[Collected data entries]
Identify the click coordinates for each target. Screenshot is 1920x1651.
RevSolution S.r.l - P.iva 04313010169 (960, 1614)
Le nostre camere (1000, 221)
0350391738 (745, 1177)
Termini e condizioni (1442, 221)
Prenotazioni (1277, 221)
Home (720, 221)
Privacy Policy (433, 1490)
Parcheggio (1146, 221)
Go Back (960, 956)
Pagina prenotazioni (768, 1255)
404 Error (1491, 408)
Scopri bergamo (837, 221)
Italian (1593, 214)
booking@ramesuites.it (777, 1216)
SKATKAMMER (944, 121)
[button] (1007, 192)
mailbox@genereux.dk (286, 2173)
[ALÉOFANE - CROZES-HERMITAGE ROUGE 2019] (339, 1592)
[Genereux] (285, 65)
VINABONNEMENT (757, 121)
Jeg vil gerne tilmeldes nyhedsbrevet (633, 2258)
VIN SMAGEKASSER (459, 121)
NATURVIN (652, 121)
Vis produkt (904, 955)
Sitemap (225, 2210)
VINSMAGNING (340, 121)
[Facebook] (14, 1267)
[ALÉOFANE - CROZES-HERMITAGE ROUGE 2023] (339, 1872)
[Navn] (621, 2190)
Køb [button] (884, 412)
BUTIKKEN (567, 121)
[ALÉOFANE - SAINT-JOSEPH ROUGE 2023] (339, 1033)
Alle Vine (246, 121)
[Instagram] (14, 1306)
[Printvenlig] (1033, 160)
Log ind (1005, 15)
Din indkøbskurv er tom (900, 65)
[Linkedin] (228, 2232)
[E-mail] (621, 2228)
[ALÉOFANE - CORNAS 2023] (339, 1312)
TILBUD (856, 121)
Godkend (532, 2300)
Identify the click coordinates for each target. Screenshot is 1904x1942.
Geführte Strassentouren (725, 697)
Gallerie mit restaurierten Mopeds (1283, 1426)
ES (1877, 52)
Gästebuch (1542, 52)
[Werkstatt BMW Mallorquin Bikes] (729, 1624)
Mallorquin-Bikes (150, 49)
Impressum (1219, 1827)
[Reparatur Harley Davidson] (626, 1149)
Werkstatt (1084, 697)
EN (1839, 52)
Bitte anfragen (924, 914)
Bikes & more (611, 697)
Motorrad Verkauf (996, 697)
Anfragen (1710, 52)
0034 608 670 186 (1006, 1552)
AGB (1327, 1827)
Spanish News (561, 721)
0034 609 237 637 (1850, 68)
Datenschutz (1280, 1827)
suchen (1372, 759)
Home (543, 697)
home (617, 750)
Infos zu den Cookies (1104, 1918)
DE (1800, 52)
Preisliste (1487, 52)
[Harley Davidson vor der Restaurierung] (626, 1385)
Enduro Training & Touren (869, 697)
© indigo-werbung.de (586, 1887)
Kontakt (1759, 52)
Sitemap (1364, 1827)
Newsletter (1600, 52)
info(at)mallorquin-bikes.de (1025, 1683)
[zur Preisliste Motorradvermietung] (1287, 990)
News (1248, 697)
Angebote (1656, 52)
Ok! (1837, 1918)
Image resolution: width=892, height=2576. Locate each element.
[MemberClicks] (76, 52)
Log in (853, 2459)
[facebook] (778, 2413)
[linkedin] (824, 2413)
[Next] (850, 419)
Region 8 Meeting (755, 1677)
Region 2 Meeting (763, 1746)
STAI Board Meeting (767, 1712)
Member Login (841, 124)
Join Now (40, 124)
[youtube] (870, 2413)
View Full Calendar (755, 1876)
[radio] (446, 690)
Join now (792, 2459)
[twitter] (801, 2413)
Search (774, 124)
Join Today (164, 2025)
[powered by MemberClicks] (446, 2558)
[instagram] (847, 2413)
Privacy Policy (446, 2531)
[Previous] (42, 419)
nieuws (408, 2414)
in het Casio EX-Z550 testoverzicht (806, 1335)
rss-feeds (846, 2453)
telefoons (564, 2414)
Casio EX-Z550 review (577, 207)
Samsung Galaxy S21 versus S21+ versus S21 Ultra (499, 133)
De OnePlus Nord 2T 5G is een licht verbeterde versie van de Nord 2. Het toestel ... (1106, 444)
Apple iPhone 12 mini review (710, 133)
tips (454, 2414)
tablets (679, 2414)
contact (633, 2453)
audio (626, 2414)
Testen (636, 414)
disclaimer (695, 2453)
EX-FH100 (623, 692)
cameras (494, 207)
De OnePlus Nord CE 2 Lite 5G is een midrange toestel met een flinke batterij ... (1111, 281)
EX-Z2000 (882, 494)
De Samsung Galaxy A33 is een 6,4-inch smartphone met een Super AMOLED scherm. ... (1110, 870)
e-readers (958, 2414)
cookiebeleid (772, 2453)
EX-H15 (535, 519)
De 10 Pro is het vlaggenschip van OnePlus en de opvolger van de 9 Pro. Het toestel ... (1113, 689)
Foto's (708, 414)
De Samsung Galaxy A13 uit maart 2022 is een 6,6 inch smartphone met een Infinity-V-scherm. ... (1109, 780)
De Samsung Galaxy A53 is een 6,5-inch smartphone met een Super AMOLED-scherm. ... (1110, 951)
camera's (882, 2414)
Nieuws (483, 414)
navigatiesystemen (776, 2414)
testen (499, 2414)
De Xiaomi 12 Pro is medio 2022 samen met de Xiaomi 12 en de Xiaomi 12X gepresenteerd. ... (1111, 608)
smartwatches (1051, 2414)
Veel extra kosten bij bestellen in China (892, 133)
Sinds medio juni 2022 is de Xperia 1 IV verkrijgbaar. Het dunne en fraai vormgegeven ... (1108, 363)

## What to produce
Beginning at the top of the data, extract each line through the line containing "Parcheggio (1146, 221)" and return those lines exactly, with nothing added.

## Written response
Identify the click coordinates for each target. Screenshot is 1920x1651.
RevSolution S.r.l - P.iva 04313010169 (960, 1614)
Le nostre camere (1000, 221)
0350391738 (745, 1177)
Termini e condizioni (1442, 221)
Prenotazioni (1277, 221)
Home (720, 221)
Privacy Policy (433, 1490)
Parcheggio (1146, 221)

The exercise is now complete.